TurkStream consists of two pipelines running together underwater, each with an annual capacity of 15.75 billion cubic meters. Gas via the link has been flowing to Turkey and Bulgaria since Jan. 1, according to utility Bulgargaz. A combination of existing and new pipelines will subsequently take supplies to Serbia and later on to Hungary.
The project allows Russian producer Gazprom to achieve two strategic aims. First, it may help the company increase its market share in Turkey, currently among the top three buyers of its gas.
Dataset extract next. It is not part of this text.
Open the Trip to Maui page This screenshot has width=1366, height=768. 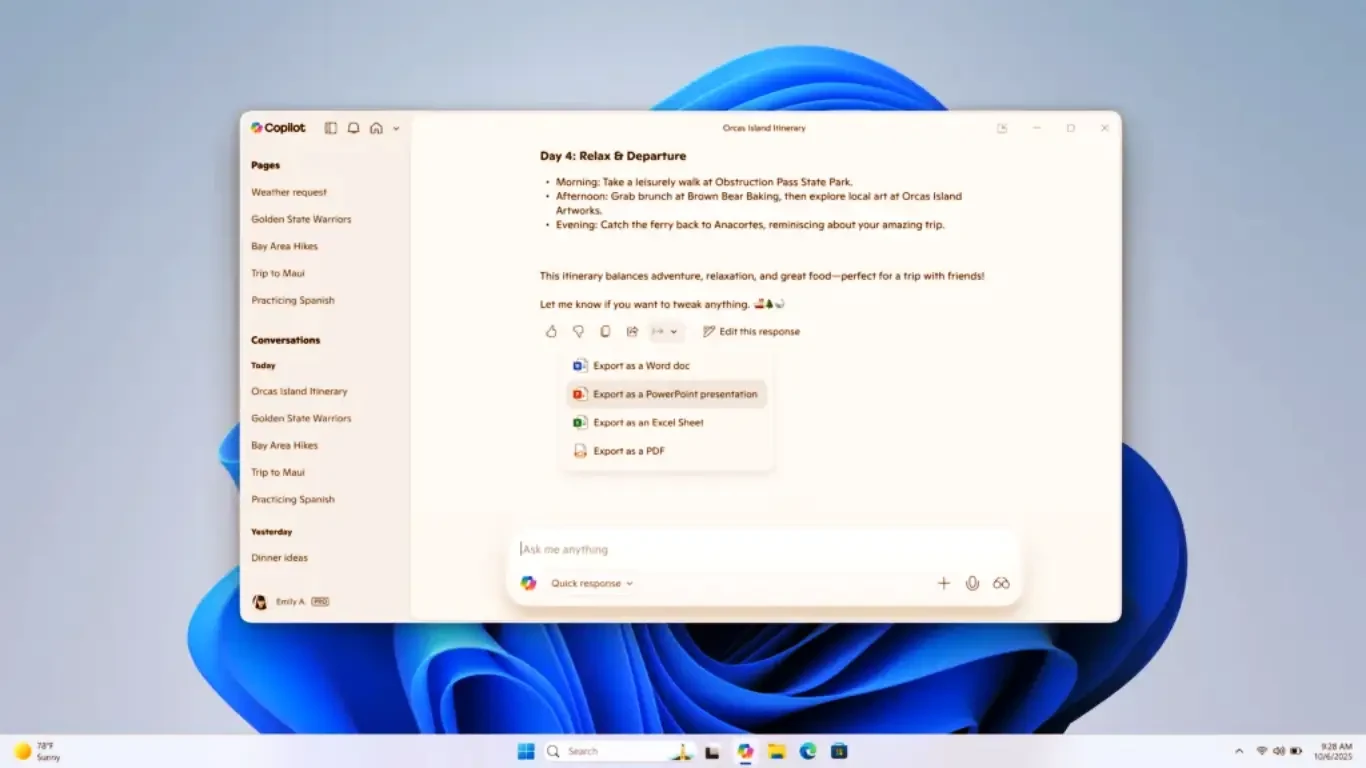[x=278, y=273]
Second, Gazprom can reduce its dependence on Ukraine as a transit route, a key objective following years of strained political relations between the two neighbors.
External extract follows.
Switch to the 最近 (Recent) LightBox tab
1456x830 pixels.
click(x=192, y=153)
Construction of another major Russian pipeline project — the Nord Stream 2 link under the Baltic Sea — was halted last month because of American sanctions on the contractors building the line to Germany. The U.S., itself an emerging gas exporter to Europe, has claimed that Gazprom’s pipeline projects hurt the region’s security of supply.
Nevertheless, Putin insisted that the start of TurkStream “is important not only for Russia and Turkey, but also for the countries of southern Europe, for the whole European continent.”
For Russia, the inauguration marks a further success in adding export routes, despite Nord Stream 2’s setback. Gazprom last month opened the giant Power of Siberia gas pipeline, which runs from Russia’s enormous reserves in eastern Siberia to northern China.
Ukraine Reliance
Until now, Russian gas flows to Turkey have been split almost evenly between supplies via Ukraine and direct shipments via the Blue Stream link, completed 16 years ago.
With the start of the new pipeline, as much as 13 billion cubic meters of Russian gas can be immediately diverted from the Ukrainian transit route into the first line of TurkStream for Turkish consumption, the Oxford Institute for Energy Studies said in October.
TurkStream “will significantly increase global energy stability,” Russian Energy Minister Alexander Novak said Wednesday at the ceremony. Russia has shown itself to be a reliable supplier, with “colossal” gas resources, he said.
Bulgaria has prepared its gas grid to accommodate about 2.9 billion cubic meters of the fuel from TurkStream, while Serbia expects to receive an initial supply of more than 3 billion cubic meters a year, according to state-owned gas company Srbijagas. Serbia will also be able to transit as much as 6 billion cubic meters a year to Hungary via an interconnector that’s projected to come online in 2021.
Bulgarian Prime Minister Boyko Borissov joined the leaders of Russia, Turkey and Serbia to turn on a symbolic red tap, officially opening the new gas link.